L’acquéreur continue son inventaire ; voici des listes de serfs marrons, des fuyards qu’on lui a cédés au même taux que les morts, car ils ne valent pas plus. Où sont-ils maintenant ? L’imagination du poète vagabonde à leurs trousses, dans les forêts où ils battent l’estrade, en Sibérie, sur les grands fleuves. « — Abakum Thyrof ! Que fais-tu, frère ? Dans quels lieux flânes-tu ? Le vent t’aurait-il porté sur le Volga ? As-tu goûté de la vie libre, enrôlé parmi les haleurs de barques ? — ici Tchitchikof s’interrompit, pensif. A quoi pensait-il ? Au sort d’Ahakum Thyrof ? Ou bien rêvait-il sur lui-même, comme rêve chaque Russe, quels que soient son âge, son rang et sa fortune, quand il évoque l’image de la vie d’aventures, de la folle vie au hasard ? » Et Gogol trace le tableau de cette vie, il dit les plaisirs, les danses, les querelles furieuses des bourlakis, ce ramassis de forçats, d’outlaws et de serfs en fuite qui liaient les bateaux sur le Volga.

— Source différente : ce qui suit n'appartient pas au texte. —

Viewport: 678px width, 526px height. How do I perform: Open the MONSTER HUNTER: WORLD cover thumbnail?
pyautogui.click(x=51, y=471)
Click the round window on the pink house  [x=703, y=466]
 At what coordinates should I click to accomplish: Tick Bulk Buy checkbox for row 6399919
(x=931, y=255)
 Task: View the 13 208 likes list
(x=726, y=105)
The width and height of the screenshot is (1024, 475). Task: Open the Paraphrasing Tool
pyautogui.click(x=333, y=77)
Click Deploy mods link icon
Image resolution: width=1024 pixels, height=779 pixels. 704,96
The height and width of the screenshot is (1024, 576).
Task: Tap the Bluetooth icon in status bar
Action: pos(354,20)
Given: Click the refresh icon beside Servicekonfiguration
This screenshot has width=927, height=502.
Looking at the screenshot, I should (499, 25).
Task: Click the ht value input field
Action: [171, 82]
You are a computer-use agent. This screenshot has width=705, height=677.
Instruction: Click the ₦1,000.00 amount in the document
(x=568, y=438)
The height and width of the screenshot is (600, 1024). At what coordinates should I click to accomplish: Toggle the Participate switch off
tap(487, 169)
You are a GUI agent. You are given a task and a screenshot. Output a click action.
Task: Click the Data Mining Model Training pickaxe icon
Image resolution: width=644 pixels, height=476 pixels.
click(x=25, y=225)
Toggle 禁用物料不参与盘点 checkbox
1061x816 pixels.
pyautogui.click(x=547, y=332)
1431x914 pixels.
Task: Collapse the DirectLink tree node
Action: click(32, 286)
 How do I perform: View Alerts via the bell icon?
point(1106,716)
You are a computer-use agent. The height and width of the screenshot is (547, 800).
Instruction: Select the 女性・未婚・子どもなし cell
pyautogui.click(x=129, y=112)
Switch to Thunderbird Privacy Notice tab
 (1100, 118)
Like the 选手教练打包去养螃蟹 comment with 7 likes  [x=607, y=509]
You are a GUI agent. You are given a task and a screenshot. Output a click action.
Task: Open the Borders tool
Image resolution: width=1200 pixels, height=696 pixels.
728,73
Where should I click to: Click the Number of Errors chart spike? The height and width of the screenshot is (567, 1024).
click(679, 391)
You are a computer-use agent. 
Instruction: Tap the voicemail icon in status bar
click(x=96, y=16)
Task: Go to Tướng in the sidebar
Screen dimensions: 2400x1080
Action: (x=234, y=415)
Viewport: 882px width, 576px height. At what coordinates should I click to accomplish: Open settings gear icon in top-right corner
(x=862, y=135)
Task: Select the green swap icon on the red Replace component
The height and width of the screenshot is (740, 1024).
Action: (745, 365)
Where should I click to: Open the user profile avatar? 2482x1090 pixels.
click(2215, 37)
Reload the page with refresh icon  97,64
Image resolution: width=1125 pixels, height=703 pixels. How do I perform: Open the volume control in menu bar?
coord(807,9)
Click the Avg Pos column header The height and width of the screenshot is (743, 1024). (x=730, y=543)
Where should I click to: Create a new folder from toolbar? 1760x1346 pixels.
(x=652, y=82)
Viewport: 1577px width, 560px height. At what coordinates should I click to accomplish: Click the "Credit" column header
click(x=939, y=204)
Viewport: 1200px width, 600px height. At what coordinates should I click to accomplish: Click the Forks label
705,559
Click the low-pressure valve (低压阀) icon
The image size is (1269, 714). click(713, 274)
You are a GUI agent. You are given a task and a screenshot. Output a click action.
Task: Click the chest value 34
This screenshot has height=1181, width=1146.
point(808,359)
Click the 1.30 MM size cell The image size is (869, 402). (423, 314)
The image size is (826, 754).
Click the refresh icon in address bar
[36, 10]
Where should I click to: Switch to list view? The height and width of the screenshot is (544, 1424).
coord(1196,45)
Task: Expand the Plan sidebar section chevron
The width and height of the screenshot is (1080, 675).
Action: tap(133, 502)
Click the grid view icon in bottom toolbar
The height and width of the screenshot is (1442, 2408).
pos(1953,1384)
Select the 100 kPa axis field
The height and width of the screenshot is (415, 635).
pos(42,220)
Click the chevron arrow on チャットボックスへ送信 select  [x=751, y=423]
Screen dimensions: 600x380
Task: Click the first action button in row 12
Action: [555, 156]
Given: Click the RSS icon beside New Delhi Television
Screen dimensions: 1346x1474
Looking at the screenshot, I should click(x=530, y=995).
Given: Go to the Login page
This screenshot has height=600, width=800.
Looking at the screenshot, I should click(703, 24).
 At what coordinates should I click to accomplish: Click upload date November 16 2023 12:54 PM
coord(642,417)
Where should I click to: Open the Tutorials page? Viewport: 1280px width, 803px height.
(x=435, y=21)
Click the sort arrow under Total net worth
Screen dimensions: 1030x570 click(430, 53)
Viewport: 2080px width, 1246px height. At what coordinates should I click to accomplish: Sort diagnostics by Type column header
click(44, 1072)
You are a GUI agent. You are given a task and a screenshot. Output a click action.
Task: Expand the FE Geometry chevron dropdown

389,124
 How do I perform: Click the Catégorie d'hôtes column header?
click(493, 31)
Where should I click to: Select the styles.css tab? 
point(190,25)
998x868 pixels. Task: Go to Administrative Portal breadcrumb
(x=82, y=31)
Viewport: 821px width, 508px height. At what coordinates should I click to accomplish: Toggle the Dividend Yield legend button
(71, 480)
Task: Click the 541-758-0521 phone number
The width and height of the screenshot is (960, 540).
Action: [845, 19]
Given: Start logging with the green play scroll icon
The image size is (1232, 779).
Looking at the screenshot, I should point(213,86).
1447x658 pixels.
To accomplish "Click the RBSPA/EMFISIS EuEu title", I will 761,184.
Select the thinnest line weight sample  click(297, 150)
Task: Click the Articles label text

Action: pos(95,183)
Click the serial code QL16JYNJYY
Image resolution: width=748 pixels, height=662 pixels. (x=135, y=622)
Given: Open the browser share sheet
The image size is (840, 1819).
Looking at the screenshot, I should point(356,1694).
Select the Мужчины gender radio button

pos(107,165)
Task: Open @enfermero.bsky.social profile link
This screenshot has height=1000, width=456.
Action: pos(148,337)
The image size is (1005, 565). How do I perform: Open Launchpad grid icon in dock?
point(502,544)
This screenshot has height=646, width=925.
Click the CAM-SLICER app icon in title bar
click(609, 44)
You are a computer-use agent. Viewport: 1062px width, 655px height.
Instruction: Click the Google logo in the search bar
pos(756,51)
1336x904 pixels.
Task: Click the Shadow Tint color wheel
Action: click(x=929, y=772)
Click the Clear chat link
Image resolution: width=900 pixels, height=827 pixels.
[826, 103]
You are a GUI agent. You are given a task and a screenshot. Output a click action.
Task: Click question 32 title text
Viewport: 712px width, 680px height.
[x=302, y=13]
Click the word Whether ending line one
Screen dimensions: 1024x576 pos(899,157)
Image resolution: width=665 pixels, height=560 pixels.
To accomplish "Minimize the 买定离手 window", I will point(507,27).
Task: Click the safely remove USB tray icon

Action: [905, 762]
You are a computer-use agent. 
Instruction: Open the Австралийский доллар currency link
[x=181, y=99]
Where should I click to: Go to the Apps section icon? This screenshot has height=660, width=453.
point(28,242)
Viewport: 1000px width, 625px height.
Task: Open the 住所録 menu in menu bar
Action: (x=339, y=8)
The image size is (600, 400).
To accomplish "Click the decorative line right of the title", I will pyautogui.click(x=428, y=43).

Ce tableau s’achève par une image où se concentrent toutes les misères et les aspirations du peuple dont nous venons d’entendre le bruit souterrain ; les pages précédentes sont comme ramassées dans cette dernière phrase, superbe et impossible à rendre, qui fuit au loin avec le chaut de peine des aventuriers : « C’est là que vous peinez, bourlakis ! Fraternellement, comme vous étiez tout à l’heure au plaisir et à la folie, vous êtes maintenant au travail et à la sueur, tirant votre cordeau sous votre chanson toujours la même, et comme toi sans fin, ô Russie ! »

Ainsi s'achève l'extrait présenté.